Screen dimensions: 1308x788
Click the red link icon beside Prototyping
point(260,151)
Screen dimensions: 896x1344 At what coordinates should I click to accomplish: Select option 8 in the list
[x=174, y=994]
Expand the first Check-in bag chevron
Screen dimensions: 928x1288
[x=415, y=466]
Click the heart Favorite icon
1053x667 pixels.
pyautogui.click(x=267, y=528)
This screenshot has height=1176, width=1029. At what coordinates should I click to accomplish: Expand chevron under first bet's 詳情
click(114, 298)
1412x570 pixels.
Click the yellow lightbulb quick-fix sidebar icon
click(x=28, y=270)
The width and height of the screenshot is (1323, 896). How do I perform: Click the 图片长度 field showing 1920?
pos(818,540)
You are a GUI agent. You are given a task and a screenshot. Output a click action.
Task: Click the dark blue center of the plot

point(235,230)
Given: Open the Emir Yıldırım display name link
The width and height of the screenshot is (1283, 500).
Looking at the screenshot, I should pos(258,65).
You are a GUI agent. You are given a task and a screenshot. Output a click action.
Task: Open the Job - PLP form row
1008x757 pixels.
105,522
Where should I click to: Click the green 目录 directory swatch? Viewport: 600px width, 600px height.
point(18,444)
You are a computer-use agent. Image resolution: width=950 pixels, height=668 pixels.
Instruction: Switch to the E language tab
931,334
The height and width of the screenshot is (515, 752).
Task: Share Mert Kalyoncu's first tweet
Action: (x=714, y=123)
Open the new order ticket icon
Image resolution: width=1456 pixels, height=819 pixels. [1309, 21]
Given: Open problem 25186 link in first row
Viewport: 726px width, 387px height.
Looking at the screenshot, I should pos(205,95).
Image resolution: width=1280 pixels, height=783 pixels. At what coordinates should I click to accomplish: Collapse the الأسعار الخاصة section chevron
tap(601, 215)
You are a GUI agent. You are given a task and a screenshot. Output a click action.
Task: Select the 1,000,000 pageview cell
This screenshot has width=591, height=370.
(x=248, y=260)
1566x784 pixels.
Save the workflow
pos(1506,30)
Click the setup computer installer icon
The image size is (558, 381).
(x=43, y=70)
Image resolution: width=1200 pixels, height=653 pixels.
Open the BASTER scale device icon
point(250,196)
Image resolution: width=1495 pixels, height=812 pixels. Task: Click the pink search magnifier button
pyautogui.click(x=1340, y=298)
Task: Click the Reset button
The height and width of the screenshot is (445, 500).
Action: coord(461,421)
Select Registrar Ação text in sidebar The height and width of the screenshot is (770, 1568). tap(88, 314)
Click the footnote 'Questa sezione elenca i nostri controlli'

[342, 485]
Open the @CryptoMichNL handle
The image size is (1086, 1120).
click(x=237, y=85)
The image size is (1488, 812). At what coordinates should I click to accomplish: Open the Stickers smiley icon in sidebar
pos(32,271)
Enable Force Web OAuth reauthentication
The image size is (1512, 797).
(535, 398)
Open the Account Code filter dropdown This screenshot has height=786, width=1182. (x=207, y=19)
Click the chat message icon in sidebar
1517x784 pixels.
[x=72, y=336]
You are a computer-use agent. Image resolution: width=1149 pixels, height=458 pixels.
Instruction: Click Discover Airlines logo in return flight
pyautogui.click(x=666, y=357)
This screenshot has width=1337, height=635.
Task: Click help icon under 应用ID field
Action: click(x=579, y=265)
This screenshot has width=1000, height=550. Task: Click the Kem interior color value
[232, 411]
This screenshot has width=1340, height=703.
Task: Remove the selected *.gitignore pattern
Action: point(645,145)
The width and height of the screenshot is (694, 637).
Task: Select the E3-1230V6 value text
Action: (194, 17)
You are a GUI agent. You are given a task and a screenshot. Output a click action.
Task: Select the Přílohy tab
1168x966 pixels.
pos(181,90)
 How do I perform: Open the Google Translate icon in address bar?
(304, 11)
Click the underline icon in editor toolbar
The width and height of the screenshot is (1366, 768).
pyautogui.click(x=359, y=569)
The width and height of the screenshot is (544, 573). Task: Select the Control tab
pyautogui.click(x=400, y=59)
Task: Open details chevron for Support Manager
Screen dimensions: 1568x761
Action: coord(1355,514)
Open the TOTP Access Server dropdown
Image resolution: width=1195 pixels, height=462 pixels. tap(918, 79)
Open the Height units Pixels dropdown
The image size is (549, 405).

^^^^^^^^

Goal of the exercise:
Take the entries above and set them all down again exactly as they read.

Answer section:
Screen dimensions: 1308x788
Click the red link icon beside Prototyping
point(260,151)
Screen dimensions: 896x1344 At what coordinates should I click to accomplish: Select option 8 in the list
[x=174, y=994]
Expand the first Check-in bag chevron
Screen dimensions: 928x1288
[x=415, y=466]
Click the heart Favorite icon
1053x667 pixels.
pyautogui.click(x=267, y=528)
This screenshot has height=1176, width=1029. At what coordinates should I click to accomplish: Expand chevron under first bet's 詳情
click(114, 298)
1412x570 pixels.
Click the yellow lightbulb quick-fix sidebar icon
click(x=28, y=270)
The width and height of the screenshot is (1323, 896). How do I perform: Click the 图片长度 field showing 1920?
pos(818,540)
You are a GUI agent. You are given a task and a screenshot. Output a click action.
Task: Click the dark blue center of the plot

point(235,230)
Given: Open the Emir Yıldırım display name link
The width and height of the screenshot is (1283, 500).
Looking at the screenshot, I should pos(258,65).
You are a GUI agent. You are given a task and a screenshot. Output a click action.
Task: Open the Job - PLP form row
1008x757 pixels.
105,522
Where should I click to: Click the green 目录 directory swatch? Viewport: 600px width, 600px height.
point(18,444)
You are a computer-use agent. Image resolution: width=950 pixels, height=668 pixels.
Instruction: Switch to the E language tab
931,334
The height and width of the screenshot is (515, 752).
Task: Share Mert Kalyoncu's first tweet
Action: (x=714, y=123)
Open the new order ticket icon
Image resolution: width=1456 pixels, height=819 pixels. [1309, 21]
Given: Open problem 25186 link in first row
Viewport: 726px width, 387px height.
Looking at the screenshot, I should pos(205,95).
Image resolution: width=1280 pixels, height=783 pixels. At what coordinates should I click to accomplish: Collapse the الأسعار الخاصة section chevron
tap(601, 215)
You are a GUI agent. You are given a task and a screenshot. Output a click action.
Task: Select the 1,000,000 pageview cell
This screenshot has width=591, height=370.
(x=248, y=260)
1566x784 pixels.
Save the workflow
pos(1506,30)
Click the setup computer installer icon
The image size is (558, 381).
(x=43, y=70)
Image resolution: width=1200 pixels, height=653 pixels.
Open the BASTER scale device icon
point(250,196)
Image resolution: width=1495 pixels, height=812 pixels. Task: Click the pink search magnifier button
pyautogui.click(x=1340, y=298)
Task: Click the Reset button
The height and width of the screenshot is (445, 500).
Action: coord(461,421)
Select Registrar Ação text in sidebar The height and width of the screenshot is (770, 1568). tap(88, 314)
Click the footnote 'Questa sezione elenca i nostri controlli'

[342, 485]
Open the @CryptoMichNL handle
The image size is (1086, 1120).
click(x=237, y=85)
The image size is (1488, 812). At what coordinates should I click to accomplish: Open the Stickers smiley icon in sidebar
pos(32,271)
Enable Force Web OAuth reauthentication
The image size is (1512, 797).
(535, 398)
Open the Account Code filter dropdown This screenshot has height=786, width=1182. (x=207, y=19)
Click the chat message icon in sidebar
1517x784 pixels.
[x=72, y=336]
You are a computer-use agent. Image resolution: width=1149 pixels, height=458 pixels.
Instruction: Click Discover Airlines logo in return flight
pyautogui.click(x=666, y=357)
This screenshot has width=1337, height=635.
Task: Click help icon under 应用ID field
Action: click(x=579, y=265)
This screenshot has width=1000, height=550. Task: Click the Kem interior color value
[232, 411]
This screenshot has width=1340, height=703.
Task: Remove the selected *.gitignore pattern
Action: point(645,145)
The width and height of the screenshot is (694, 637).
Task: Select the E3-1230V6 value text
Action: (194, 17)
You are a GUI agent. You are given a task and a screenshot. Output a click action.
Task: Select the Přílohy tab
1168x966 pixels.
pos(181,90)
 How do I perform: Open the Google Translate icon in address bar?
(304, 11)
Click the underline icon in editor toolbar
The width and height of the screenshot is (1366, 768).
pyautogui.click(x=359, y=569)
The width and height of the screenshot is (544, 573). Task: Select the Control tab
pyautogui.click(x=400, y=59)
Task: Open details chevron for Support Manager
Screen dimensions: 1568x761
Action: coord(1355,514)
Open the TOTP Access Server dropdown
Image resolution: width=1195 pixels, height=462 pixels. tap(918, 79)
Open the Height units Pixels dropdown
The image size is (549, 405).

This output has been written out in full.